Maria Brigitta Catherina "Ria" Beckers-de Bruijn (2 November 1938 – 22 March 2006) was a Dutch politician of the Political Party of Radicals (PPR) and later co-founder of the GroenLinks (GL) party and teacher.

Career before politics
In 1956 Beckers completed the gymnasium, in which she took all courses and did not major in either sciences or arts. She continued to study Latin and Greek at the University of Utrecht. From 1962 she taught these languages at high schools in Haarlem and Leiden. Her thesis concerned the position of women in Greek Tragedy.

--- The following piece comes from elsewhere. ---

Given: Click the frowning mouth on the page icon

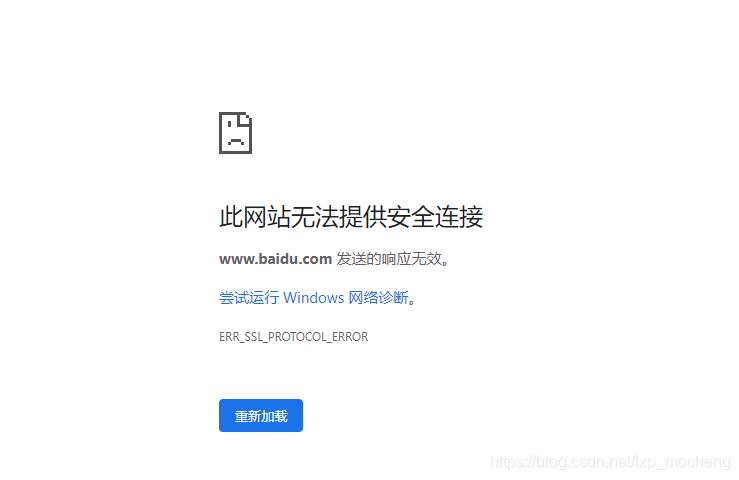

In the 1970s she had become active in the progressive Christian political party Politieke Partij Radicalen (PPR). Beckers had a Catholic background. She became a member of the PPR board in 1973 as vice-chairperson. In 1974 she was elected chairperson of the PPR.

Political career
In 1977 Beckers was elected lijsttrekker of the PPR. This was remarkable because she was not a member of parliament at the time. The young Beckers was expected to perform better under young voters than the then political leader Bas de Gaay Fortman. She was the first female lijsttrekker in Dutch politics. In the 1977 elections the PPR lost four of its seven seats. Beckers nonetheless remained political leader and led the PPR in the 1981, 1982 and 1986 elections. In these elections the party got between two and three seats. Under her leadership the PPR broke its links with the PvdA and oriented itself to the more left-wing parties PSP, CPN and EVP. The PPR was no longer interested in governing but instead chose to testify to its ideals.

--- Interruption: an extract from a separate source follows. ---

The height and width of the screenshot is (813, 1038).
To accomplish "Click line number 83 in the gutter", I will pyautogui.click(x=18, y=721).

In 1989 the PPR merged with these left-wing parties to become the GroenLinks. Beckers was elected lijsttrekker of the new formation. In the 1989 elections the GroenLinks got a disappointing six seats. Beckers remained political leader of the GroenLinks until 1993, when she stood down for a new generation. She had been political leader of her party for sixteen years. When she left parliament in 1993 prime-minister Lubbers praised her by saying "you gave us (the government) a lot of trouble".

In parliament Beckers took special interest in promoting organic farming and peace.

Later career
After leaving politics Beckers became involved in green NGOs: she was chairperson of the Platform Biologica, which promotes organic agriculture, from 1993 to 2004. She was chairperson the Foundation for Nature and the Environment since 1994 for ten years. After she left these positions in 2004 she was made Officer in the Order of Orange Nassau.
After that she held several positions in advisory boards, for instance of the green Triodos-bank and Research Centre of Wageningen University.

In 2006 Beckers died after a long illness. After her death she was praised for being an authentic, compassionate and idealistic politician, who stood far from the televised political theater of today.

Personal life
Beckers was married and had three children, one of whom was adopted.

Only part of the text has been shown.